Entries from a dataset
##############################

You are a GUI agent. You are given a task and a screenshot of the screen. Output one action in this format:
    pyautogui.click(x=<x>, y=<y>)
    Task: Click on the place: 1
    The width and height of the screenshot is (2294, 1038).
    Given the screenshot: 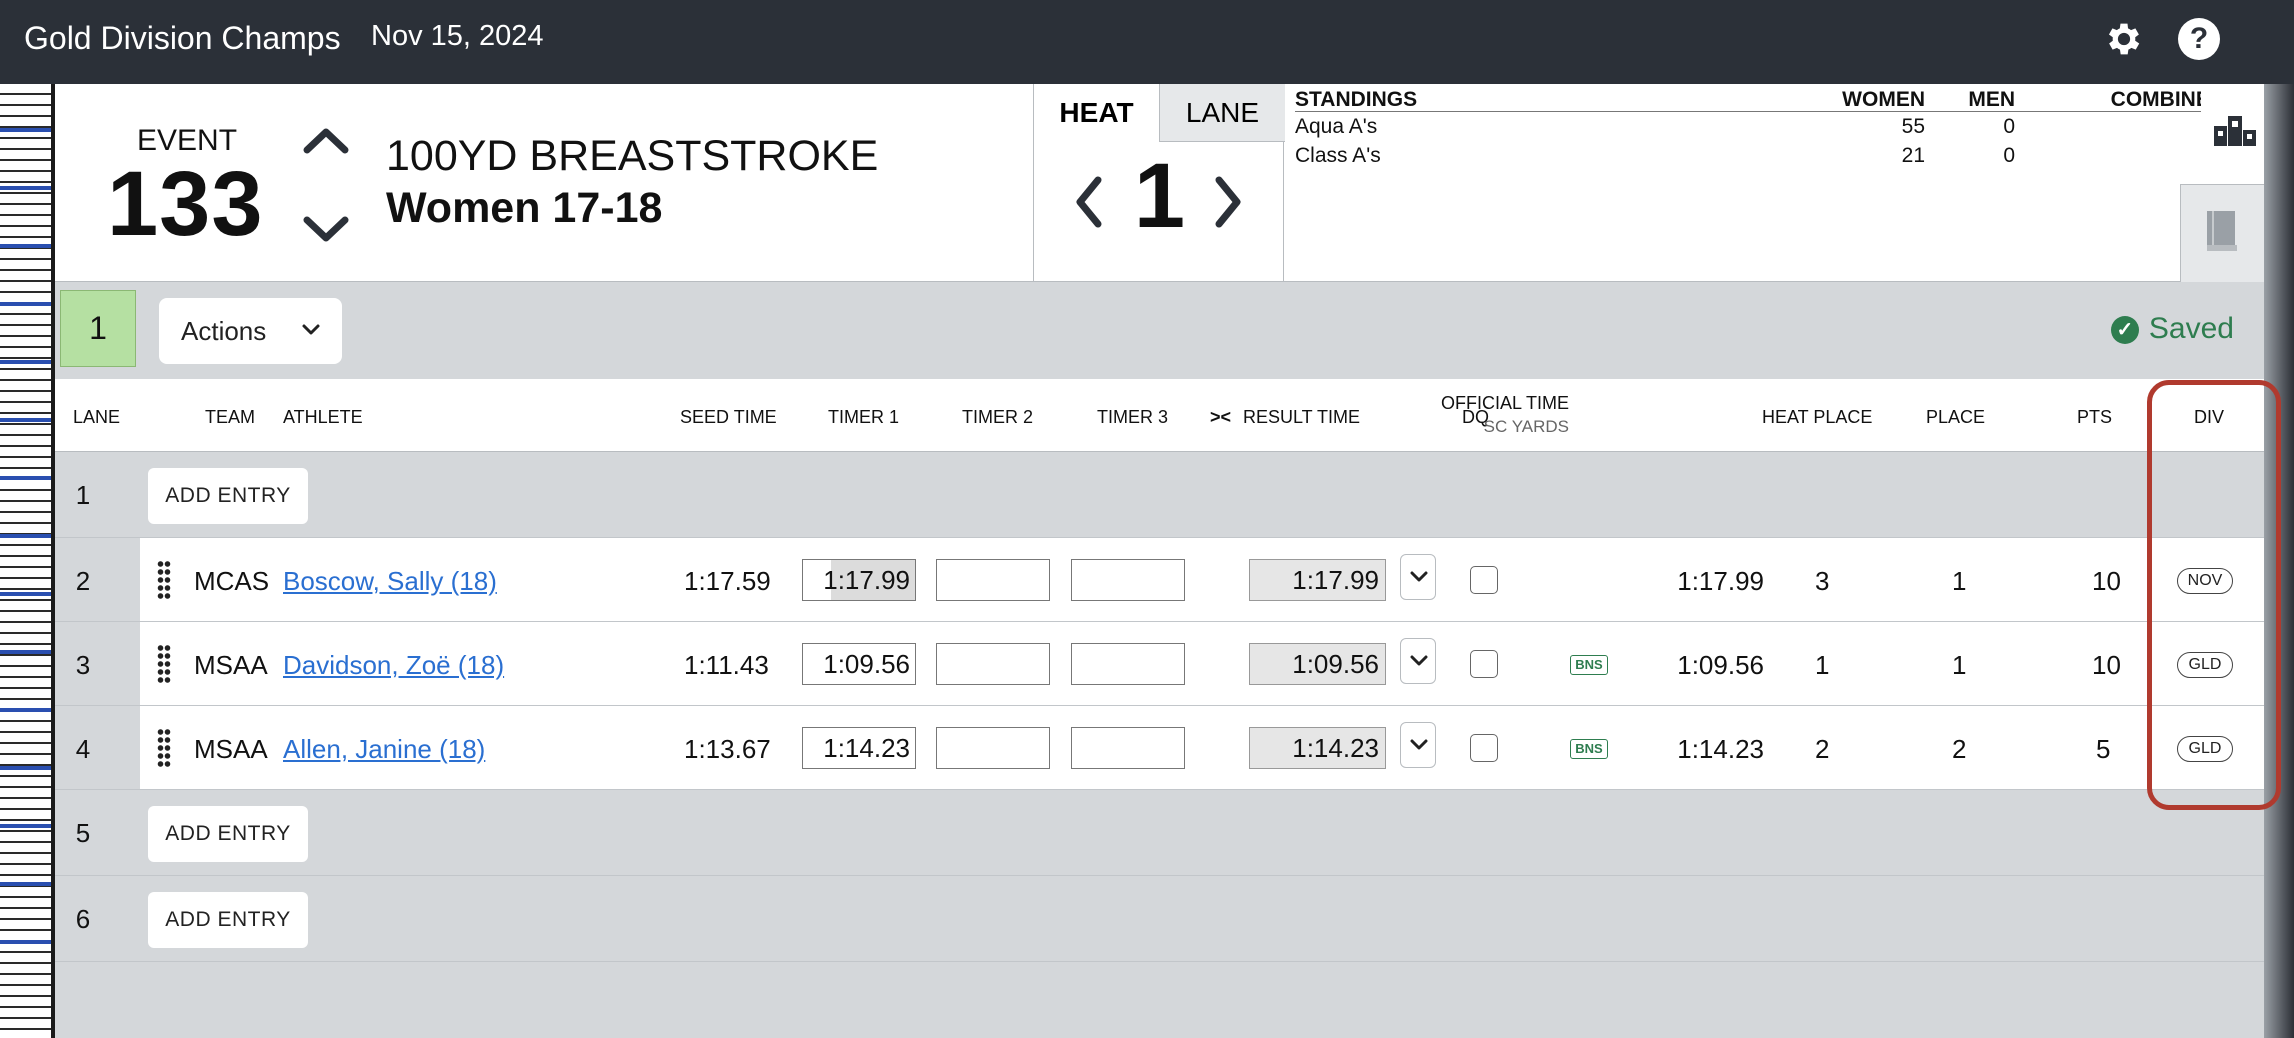 What is the action you would take?
    pyautogui.click(x=1960, y=665)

##############################

--- The task ---
Can you copy the material word for word, starting at its first line and ending with the line that contains "The width and"?

--- Result for this task ---
You are a GUI agent. You are given a task and a screenshot of the screen. Output one action in this format:
    pyautogui.click(x=<x>, y=<y>)
    Task: Click on the place: 1
    The width and height of the screenshot is (2294, 1038).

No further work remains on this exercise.